The last mile problem in agent vision is not getting models to see. It is getting models that see differently to talk to each other.
When a robot fleet mixes Vision-JEPA 2, DINOv2, and CLIP, the raw pixels are legible. The latent representations are not. Each encoder compresses visual reality into a geometry its training made legible: video prediction, self-distillation, language contrast. Those geometries do not line up. Linear mappings between them collapse. In controlled experiments, linear adapters achieve R² of just 0.068 when matching V-JEPA 2 features to DINOv2 features on the same video. The information survives translation only in a statistical sense.
Tomasz Kaszyński has published what he calls a solution. His paper, posted to arXiv on March 18, describes a protocol he calls WMCP v0.1, the World Model Communication Protocol. The mechanism is a discrete Gumbel-Softmax bottleneck: instead of letting agents negotiate raw representations, he forces communication through a small number of discrete tokens. This bottleneck, iterated across training generations, causes agents to converge on a shared compositional language for physical properties without anyone defining what those properties are or how they should be named.
The empirical results are solid. Four-agent systems converge in 100 percent of 80 random seeds, reaching positional disentanglement of 0.999 and 98.3 percent holdout accuracy. This holds across encoder heterogeneity: V-JEPA 2, DINOv2, and CLIP agents match the performance of homogeneous groups on Physics 101 real-video tasks. The discrete bottleneck does the translation work that linear adapters cannot.
What separates WMCP v0.1 from most emergent communication papers is that Kaszyński wrote down the protocol. The GitHub repository includes a formal specification, not just a trained model, along with deployment numbers that researchers rarely publish. Single-sample inference runs at 1.19 milliseconds on an Apple M3 Pro CPU, with a 95th-percentile latency of 1.35 milliseconds. Feature compression is 5,200x compared to raw video features. New vision encoders onboard in 50 training steps; in Kaszyński's experiments, 10 out of 10 random seeds reached 90 percent of base accuracy within that window.

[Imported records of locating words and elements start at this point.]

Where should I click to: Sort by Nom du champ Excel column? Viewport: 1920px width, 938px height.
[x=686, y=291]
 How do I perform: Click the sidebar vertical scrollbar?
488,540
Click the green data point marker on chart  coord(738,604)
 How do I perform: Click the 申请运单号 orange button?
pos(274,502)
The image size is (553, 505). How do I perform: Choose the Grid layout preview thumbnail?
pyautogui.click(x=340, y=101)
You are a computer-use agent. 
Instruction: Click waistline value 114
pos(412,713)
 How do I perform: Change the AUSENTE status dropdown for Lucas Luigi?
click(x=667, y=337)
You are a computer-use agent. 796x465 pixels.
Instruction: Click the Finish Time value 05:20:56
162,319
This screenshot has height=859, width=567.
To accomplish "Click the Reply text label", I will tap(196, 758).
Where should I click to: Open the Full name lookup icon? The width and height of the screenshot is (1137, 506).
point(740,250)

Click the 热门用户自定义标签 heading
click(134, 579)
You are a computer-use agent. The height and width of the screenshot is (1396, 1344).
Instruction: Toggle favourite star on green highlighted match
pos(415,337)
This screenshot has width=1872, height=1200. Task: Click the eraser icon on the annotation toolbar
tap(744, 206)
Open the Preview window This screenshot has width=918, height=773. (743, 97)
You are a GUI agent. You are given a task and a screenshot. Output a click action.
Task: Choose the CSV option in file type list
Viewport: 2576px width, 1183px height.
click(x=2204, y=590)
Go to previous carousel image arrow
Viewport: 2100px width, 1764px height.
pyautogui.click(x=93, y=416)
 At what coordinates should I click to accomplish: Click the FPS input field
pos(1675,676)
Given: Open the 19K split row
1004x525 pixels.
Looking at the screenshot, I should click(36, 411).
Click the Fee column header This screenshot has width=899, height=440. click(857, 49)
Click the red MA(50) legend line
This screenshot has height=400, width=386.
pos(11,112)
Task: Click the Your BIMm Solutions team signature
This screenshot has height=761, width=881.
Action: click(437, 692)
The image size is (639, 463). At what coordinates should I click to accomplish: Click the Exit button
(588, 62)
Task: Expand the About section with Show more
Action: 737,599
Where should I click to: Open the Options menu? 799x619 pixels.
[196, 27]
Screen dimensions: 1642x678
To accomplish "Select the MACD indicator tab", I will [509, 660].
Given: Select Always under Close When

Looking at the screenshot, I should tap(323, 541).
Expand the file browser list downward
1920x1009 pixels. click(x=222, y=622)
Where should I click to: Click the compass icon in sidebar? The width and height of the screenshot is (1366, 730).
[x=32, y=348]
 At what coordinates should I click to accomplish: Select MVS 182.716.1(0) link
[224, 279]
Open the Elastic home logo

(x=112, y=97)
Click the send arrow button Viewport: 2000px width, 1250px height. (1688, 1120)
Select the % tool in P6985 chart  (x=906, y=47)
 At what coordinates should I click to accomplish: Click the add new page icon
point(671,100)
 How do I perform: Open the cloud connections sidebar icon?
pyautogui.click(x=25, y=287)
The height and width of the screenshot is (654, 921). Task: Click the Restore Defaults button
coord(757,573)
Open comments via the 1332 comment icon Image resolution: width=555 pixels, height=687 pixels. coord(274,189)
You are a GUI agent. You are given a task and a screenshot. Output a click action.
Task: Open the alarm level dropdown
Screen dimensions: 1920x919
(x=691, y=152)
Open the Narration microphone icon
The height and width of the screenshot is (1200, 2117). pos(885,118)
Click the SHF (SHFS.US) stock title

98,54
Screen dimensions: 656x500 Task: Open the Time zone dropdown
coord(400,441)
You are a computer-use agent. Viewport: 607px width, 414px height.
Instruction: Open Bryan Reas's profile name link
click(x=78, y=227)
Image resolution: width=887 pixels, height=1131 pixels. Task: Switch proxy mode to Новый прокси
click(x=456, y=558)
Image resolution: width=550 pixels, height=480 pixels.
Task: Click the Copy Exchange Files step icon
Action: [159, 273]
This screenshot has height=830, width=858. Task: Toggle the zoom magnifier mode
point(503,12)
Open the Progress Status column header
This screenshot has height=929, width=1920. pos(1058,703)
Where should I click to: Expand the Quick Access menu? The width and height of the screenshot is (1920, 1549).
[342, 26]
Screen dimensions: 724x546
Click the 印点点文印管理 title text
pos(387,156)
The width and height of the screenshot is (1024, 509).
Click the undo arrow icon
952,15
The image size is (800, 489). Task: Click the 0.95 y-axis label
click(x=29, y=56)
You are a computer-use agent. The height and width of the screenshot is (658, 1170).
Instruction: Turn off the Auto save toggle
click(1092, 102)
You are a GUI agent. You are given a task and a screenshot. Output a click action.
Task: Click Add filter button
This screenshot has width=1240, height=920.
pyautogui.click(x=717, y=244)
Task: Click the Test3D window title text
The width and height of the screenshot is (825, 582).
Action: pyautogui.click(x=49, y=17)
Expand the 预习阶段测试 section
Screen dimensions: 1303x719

The causal intervention result is where the claim earns scrutiny. On real Physics 101 video, zeroing the mass-relevant communication channel reduces accuracy by 7.8 percentage points while zeroing other channels disrupts accuracy by 2.1 percentage points or less. The p-value is 0.022. The effect size (Cohen's d of 1.87) is large. This is the strongest evidence that the protocol represents physical properties rather than accidentally correlating with them.
The limitation is also the headline: a single-author preprint with no industry adoption and no peer-reviewed validation. The protocol is a working artifact, not deployed infrastructure. What Kaszyński has built is more rigorous than most emergent communication papers, with a spec, real-video benchmark, and deployment numbers all on GitHub, but it is not community infrastructure until someone else builds on it.
That is where the interesting question sits. WMCP v0.1, if it generalizes, becomes the shared protocol that flattens the encoder interoperability problem. Instead of training N×M per-encoder adapters for a system with N agents and M vision backbones, you implement the protocol once per encoder. New vision models onboard by learning to speak it, not by training a custom translator for every existing peer.
Whether that matters depends on whether the protocol generalizes beyond Kaszyński's controlled setup. His minimum viable model has 886,000 parameters with a hidden dimension of 8. The protocol is tiny, which is good for deployment but may mean the expressiveness ceiling is low. Real-world physical scenes with many simultaneous properties, occlusions, and novel object categories are absent from the Physics 101 curriculum.
The frame that matters for builders: WMCP v0.1 is an infrastructure proposal, not a product claim. It solves a documented problem with a reproducible mechanism. Whether it solves that problem for production multi-agent systems is a question the open-source community can now answer, because the code and the spec are both on GitHub.